One thing I've noticed is that the needles on the gauges tend to bounce at the higher hi side pressure. By the way, somewhere around 2000 rpm I have what I would call a clacking noise, but then at much higher rpm I have a buzz. They are different. I'm just about ready to look for a new compressor.

[By the way, someone earlier (Russ maybe) mentioned that the pistons in these compressors run parallel to the shaft. I found that really interesting. Then the other night was watching the History Channel and it turns out that this style of compressor was invented during WWII for the high pressure hydraulic systems on warplanes.]

chilort
08-09-2007, 06:27 PM
I am, as usual, a victim of my own ignorance.

That was a great tip about filling the system to where it cycles in the 2000-2500rpm range. That is a much lower system pressure than what this stupid chart recommends. As far as I'm concerned, I think I'm going to burn that stupid cart.

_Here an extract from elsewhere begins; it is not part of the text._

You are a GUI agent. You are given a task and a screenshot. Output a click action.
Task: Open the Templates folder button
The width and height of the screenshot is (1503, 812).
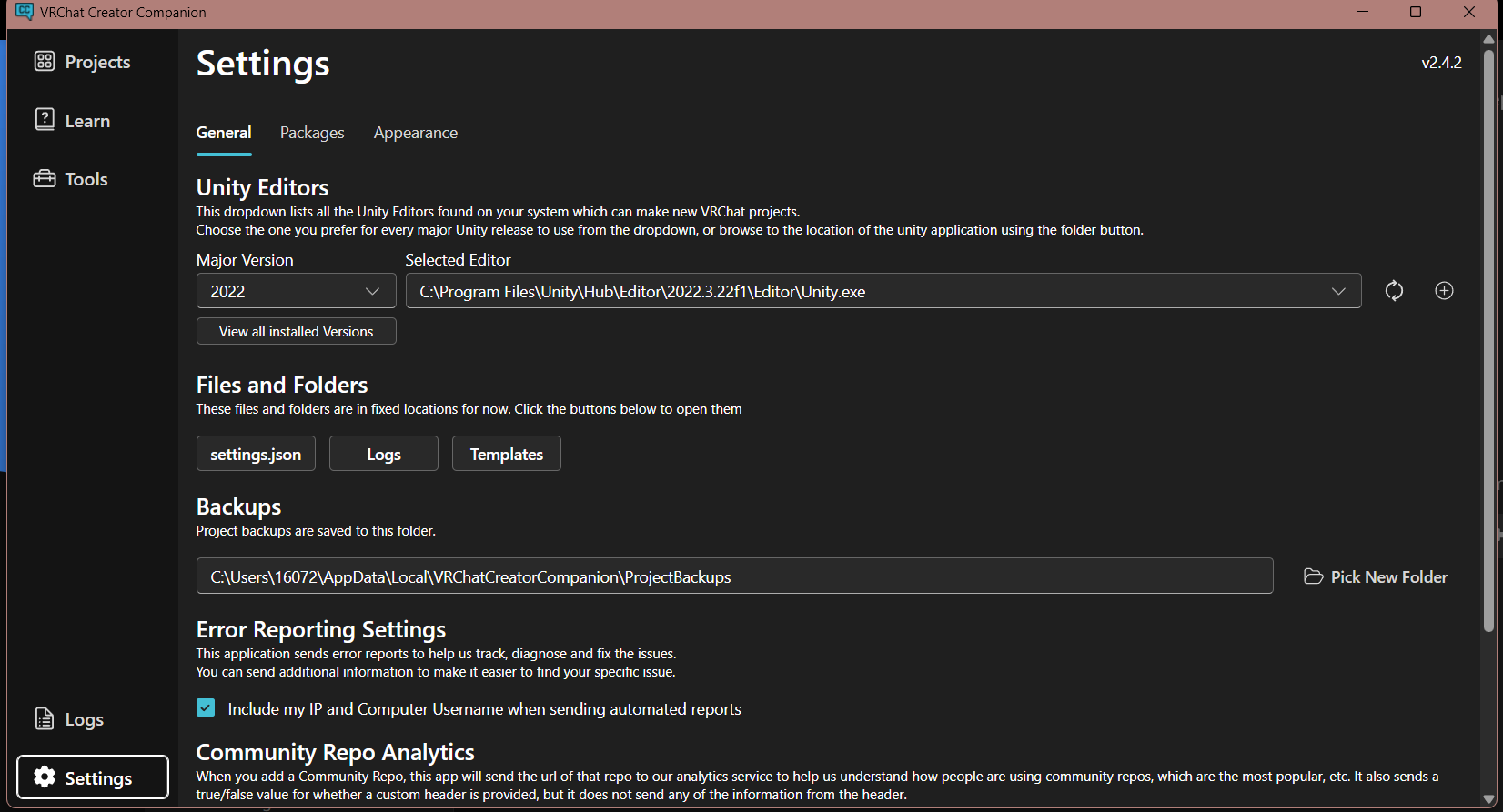(x=506, y=455)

So the system, upon a second test drive was MUCH worse after filling it up to the pressure on the chart. I evacuated off the low side for quite a while. I now have the system set to where it cycles around 2000-2500rpm. Even just sitting the air temp coming from the dash is around 60-62*, not 75*. And when I started cruising around it would get down to 58-60*. It is still 98* with a 102* heat index. Moral of the story; burn the chart, set the pressure to where it will cycle the compressor around 2000-2500rpm.

I probably hurt the compressor too. The gauges now jump around much more than they did. They used to be rock solid. Now the low side moves some and high side just shakes. The refrigerant past the site glass is also milky again. I wonder how long this compressor will last now? I've got my old core. Maybe I should find a rebuild kit for it and get it ready.

MiniMopar
08-10-2007, 11:51 AM
Always good to have a spare with these suckers. Just remember to store them in a dry place so they don't rust on the inside. I would just leave it alone until something changes.

Glad to hear you got cold air again. It's been hot here and I've been so happy to have air. Now I just need to fix the vacuum leak that makes the air go to the floor when I hit the gas.

MiniMopar
08-10-2007, 11:53 AM
By the way, someone earlier (Russ maybe) mentioned that the pistons in these compressors run parallel to the shaft. I found that really interesting. Then the other night was watching the History Channel and it turns out that this style of compressor was invented during WWII for the high pressure hydraulic systems on warplanes.

Cool. I must have seen that same episode at some point. It sounds familiar.